Jesse Edward Johnson is the author of the new novella The King of Nothing Much. He also has written the novel Yearbook. Also an artist, he lives in the Pacific Northwest.
Q: How did you come up with the idea for The King of Nothing Much, and for your character Weldon?
A: The idea for this book came to me almost 10 years ago, in the middle of the night. It was one of those moments when you have no choice but to get out of bed and start making notes. By the time I’d finished, I had four handwritten pages of a proto-novel or story (or novella, as it turned out).
Those pages got lost in a big stack of papers for a few years. When I came across them again, I found that I was still interested in the character and the story, and decided to start writing it and see where it took me.
The first draft ballooned to 60,000 words, at which point I knew I didn’t have a full-length novel on my hands. So I tried to turn it into a short story. But it didn’t want to be that short. So here we are: a novella, one of the world’s loveliest forms.
Though I got the idea for the book years ago, the main character, Weldon Tines, has always been 41 years old. And now that the book is coming out, I too am 41 years old. So I suppose I just had to wait for my circumstances to catch up to his.
Q: The Kirkus Review of the book called it “a funny, tender, but indulgent study in modern masculinity.” What do you think of that assessment?
A: Those first two words—“funny” and “tender”—are highly gratifying. I think they encapsulate exactly what the book is trying to do (that is, it’s trying to take readers on an emotional journey, with plenty of laughs along the way).
But I must confess I’m a little perplexed by that last word! I suppose the act of fiction writing is always “indulgent,” to the extent that you are making the extravagant assumption that anyone is going to want to read what you have written.
But I’ll have to leave it up to readers of the book to decide just how indulgent they find it to be.
Q: Did you know how the book would end before you started writing it, or did you make many changes along the way?
A: As I suggested above, the skeleton of the story came to me almost in its entirety.
That said, my writing process never moves in a straight line. We made a lot of changes along the way, and the closing pages of the book didn’t take their final form until the very last stages of editing.
I think that’s how it should be: you have to have a plan (for the sake of your own sanity), but you have to be willing to abandon it (for the sake of the work).
Q: How was the novella’s title chosen, and what does it signify for you?
A: When I wrote that phrase—“the king of nothing much”—it immediately became the working title of the book, and it never got dethroned (forgive the bad pun!).

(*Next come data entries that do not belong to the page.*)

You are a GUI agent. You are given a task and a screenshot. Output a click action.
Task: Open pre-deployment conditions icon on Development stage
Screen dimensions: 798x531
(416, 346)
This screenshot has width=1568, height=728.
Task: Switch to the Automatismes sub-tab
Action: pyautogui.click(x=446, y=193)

To me, it speaks to the complicated view of masculinity addressed in the book. Weldon is a kind of “king,” but his realm is rather small and undefined. But in the “nothing” that is the scope of his authority, there lies a something quite profound.
Q: What are you working on now?
A: Lots of different things! When I’m not writing fiction, I work as a textual artist. I’m currently figuring out my next series of visual poems.
As for fiction, I’ve got a number of different ideas brewing: a historical novel set on Vashon Island (where I live); a middle-grade fantasy novel based loosely on Dante’s Inferno; another young adult novel; and (yes) a potential sequel to The King of Nothing Much.
Which one will bubble to the top first? Who knows! Maybe something else entirely….
Q: Anything else we should know?
A: It feels strange to have a book come out during these difficult times. But there is also something reassuring, I think, in the persistence of culture in the face of mass adversity. I try to take solace in the small comfort my work may be able to provide others as the world struggles to get back on its feet.